■ RECORDS SHOWN ■
══════

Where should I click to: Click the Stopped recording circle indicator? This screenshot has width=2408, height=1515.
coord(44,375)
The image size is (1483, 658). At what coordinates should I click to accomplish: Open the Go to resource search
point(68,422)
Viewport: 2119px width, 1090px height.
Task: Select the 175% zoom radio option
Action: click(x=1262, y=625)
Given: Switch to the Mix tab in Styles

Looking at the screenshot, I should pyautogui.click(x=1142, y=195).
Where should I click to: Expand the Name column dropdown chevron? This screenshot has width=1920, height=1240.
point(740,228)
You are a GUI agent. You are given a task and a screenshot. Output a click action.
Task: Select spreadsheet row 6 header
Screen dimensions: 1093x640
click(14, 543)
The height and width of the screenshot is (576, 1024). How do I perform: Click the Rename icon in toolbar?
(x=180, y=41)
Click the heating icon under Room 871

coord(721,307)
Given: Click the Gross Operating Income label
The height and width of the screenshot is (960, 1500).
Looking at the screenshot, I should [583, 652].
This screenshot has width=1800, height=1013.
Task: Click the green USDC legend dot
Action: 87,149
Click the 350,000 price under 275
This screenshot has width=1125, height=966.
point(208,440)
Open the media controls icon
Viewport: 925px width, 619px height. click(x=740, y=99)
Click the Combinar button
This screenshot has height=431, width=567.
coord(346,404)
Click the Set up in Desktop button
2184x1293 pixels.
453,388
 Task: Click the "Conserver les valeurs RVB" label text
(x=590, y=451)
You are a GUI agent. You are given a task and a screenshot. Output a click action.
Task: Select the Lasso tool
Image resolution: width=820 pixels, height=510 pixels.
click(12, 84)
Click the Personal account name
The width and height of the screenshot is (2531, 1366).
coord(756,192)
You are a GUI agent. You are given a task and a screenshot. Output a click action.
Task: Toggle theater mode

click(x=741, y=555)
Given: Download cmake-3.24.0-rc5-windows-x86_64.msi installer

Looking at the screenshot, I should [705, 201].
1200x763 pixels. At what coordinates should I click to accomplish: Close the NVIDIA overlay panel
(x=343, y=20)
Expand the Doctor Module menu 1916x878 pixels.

══════

■ TASK ■
Copy the listing verbatim, from its first line down to and including the line that contains "should pyautogui.click(x=1142, y=195).".

■ RESPONSE TO THE EXERCISE ■
Where should I click to: Click the Stopped recording circle indicator? This screenshot has width=2408, height=1515.
coord(44,375)
The image size is (1483, 658). At what coordinates should I click to accomplish: Open the Go to resource search
point(68,422)
Viewport: 2119px width, 1090px height.
Task: Select the 175% zoom radio option
Action: click(x=1262, y=625)
Given: Switch to the Mix tab in Styles

Looking at the screenshot, I should pyautogui.click(x=1142, y=195).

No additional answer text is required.